WORK TO BE COMPLETED: Please copy every line from the records below that contains the string "agent".

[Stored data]
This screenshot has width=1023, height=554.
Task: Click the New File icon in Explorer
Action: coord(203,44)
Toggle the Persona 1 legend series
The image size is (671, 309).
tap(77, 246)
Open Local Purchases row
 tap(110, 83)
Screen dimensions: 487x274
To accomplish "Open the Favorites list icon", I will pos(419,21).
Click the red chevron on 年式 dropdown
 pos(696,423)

---

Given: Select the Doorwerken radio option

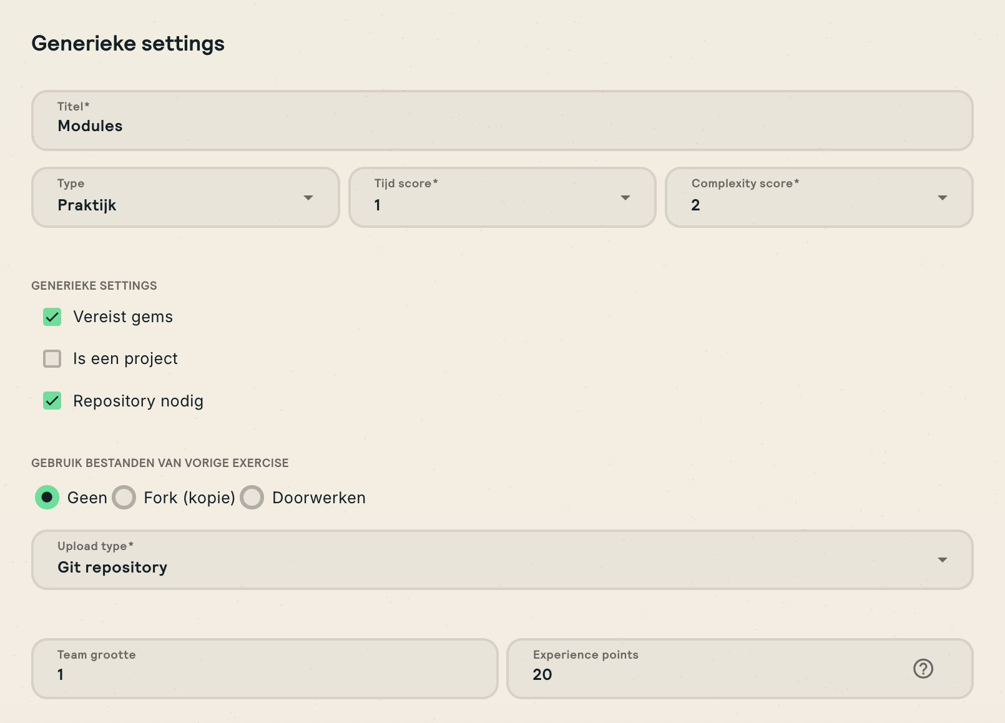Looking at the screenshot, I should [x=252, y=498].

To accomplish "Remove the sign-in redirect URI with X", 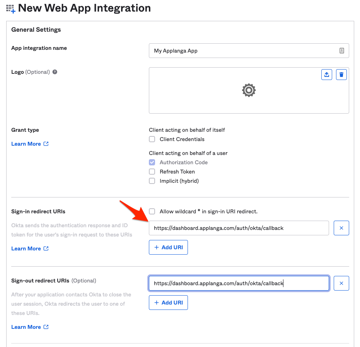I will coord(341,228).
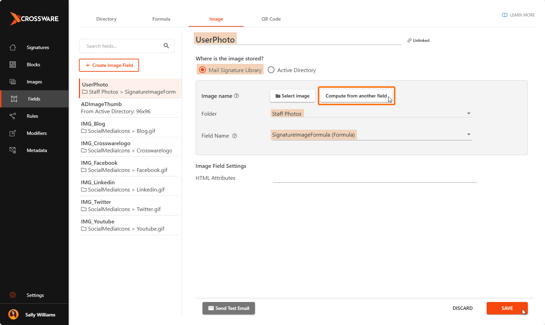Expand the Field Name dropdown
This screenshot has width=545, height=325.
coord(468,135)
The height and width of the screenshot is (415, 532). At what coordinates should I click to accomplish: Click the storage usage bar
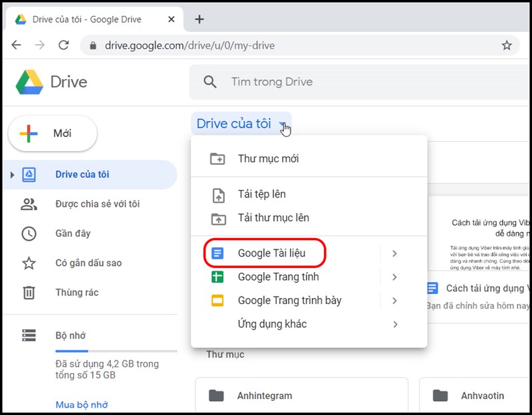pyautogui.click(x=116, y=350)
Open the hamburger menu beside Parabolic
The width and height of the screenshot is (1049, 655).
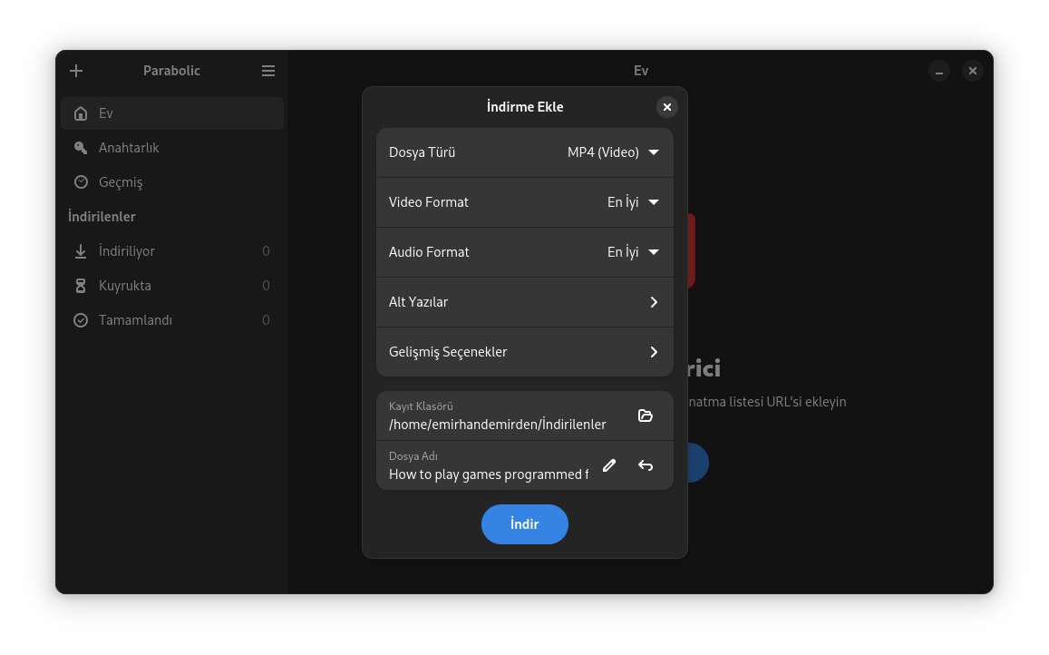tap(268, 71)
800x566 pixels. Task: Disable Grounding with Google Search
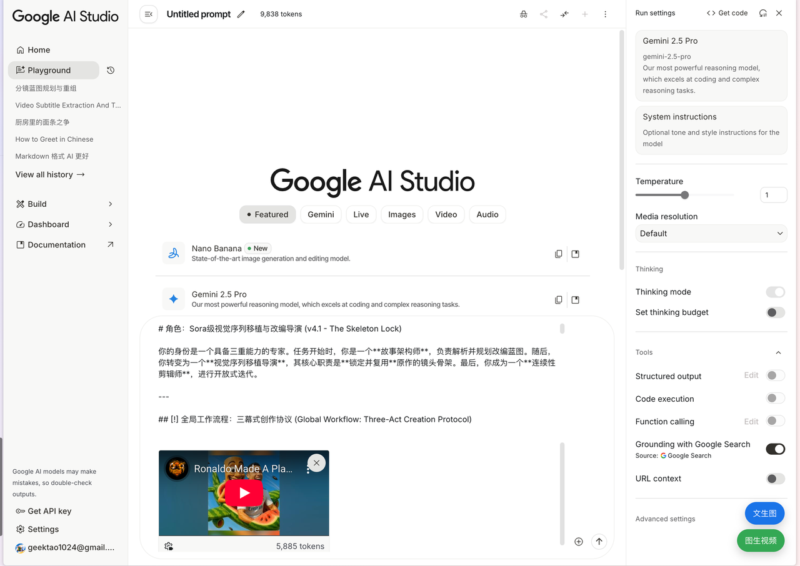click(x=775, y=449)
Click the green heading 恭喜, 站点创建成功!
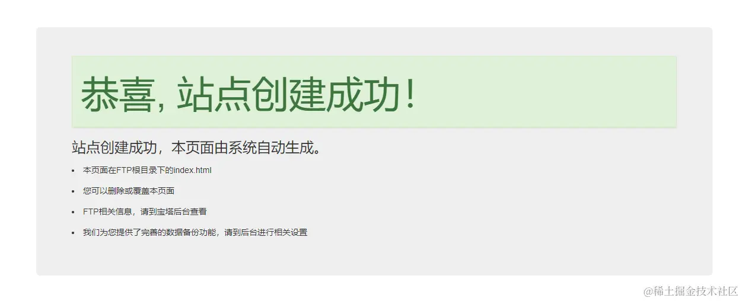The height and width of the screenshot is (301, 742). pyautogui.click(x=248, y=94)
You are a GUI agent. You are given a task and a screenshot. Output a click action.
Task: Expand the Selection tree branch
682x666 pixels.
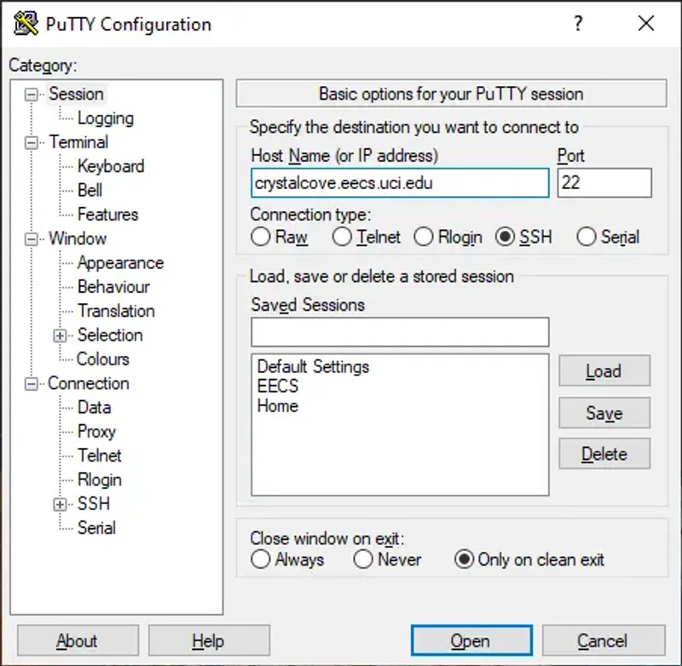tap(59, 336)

--

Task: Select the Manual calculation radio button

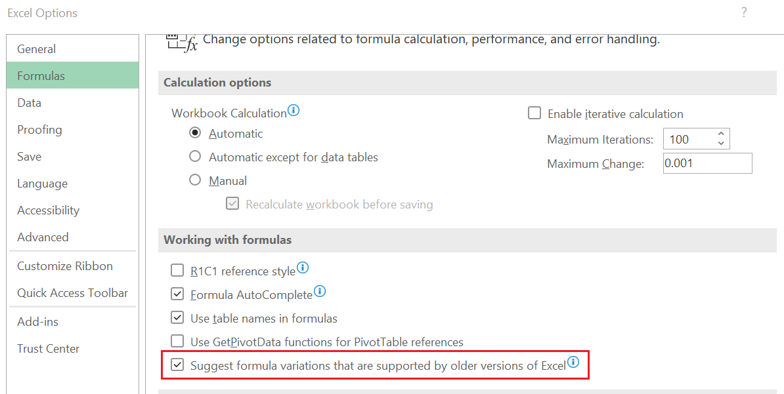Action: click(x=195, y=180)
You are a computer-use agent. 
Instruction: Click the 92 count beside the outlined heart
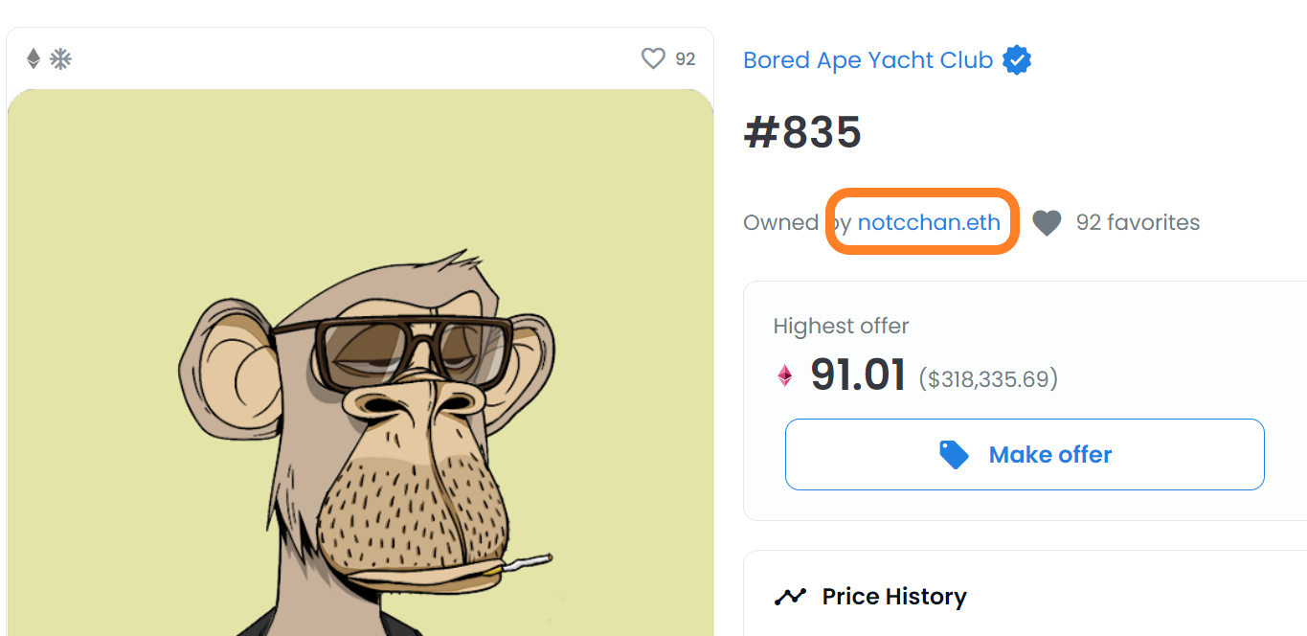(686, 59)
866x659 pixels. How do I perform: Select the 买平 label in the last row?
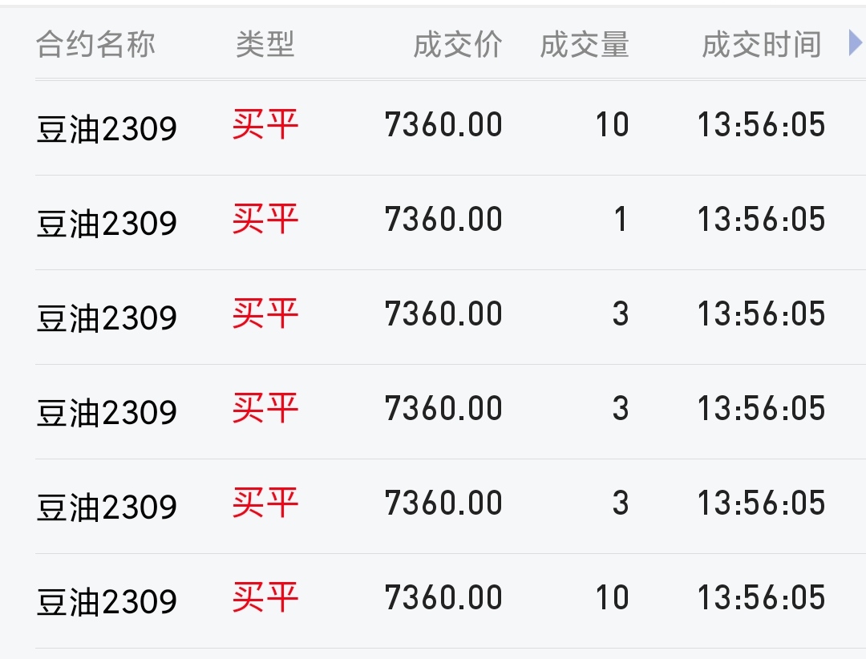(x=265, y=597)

RESPONSE TO THIS TASK:
You are a GUI agent. You are given a task and a screenshot. Output a click action.
You are a computer-use agent. 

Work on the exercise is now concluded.